Work? Work was an escape. A break. Work was the rock...the solid ground I needed. The foundation for everything. A way to socialise and do something productive and useful. To feel valued and included in society.
But work became more and more difficult. I was a teacher of English. I started out when my children were born on a full time contract. I managed, I don't know how, to teach full time and care for Milla and her sister Louisa for 2 years. Then I went part time. I coped. I worked hard and maintained my professionalism in the class. I enjoyed my work, my colleagues, my school, the students.
But work began to suffer as I got more and more tired. I was heading for burnout. Exhausted, I still managed to teach. The professional head went on. But the cracks were appearing.
So redundancy in February this year was a mixed blessing. Sad to leave colleagues and a job I enjoyed and a school I had been at for 13 years. But free of that burden of responsibility to the job. Free to focus on caring for Milla and Louisa. To try to recover my energy and health.
To an extent I have done this. Yet the constant sleep issues Milla has impacts us all constantly.
Irritable, grumpy, moody, lethargic, sluggish, clumsy, forgetful....that's me. That's tiredness.

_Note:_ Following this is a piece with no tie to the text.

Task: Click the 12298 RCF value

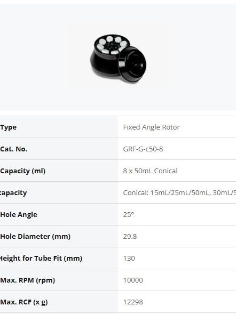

So at 5:35am I am now going to get up. If I fall asleep now I won't be up to get Louisa ready for school. 2 hours sleep tonight.
Some people party hard and rise early and go off to work bleary eyed. Burning the candle at both ends by choice.
We have no choice. The candles burns very short. No social life. Just a life of caring, coping, managing and trying to do the best we can under very difficult circumstances.
I would say good night.....but it is now morning. Another night and sleep has passed us by. A new day has begun and I for one can not sleep and miss it.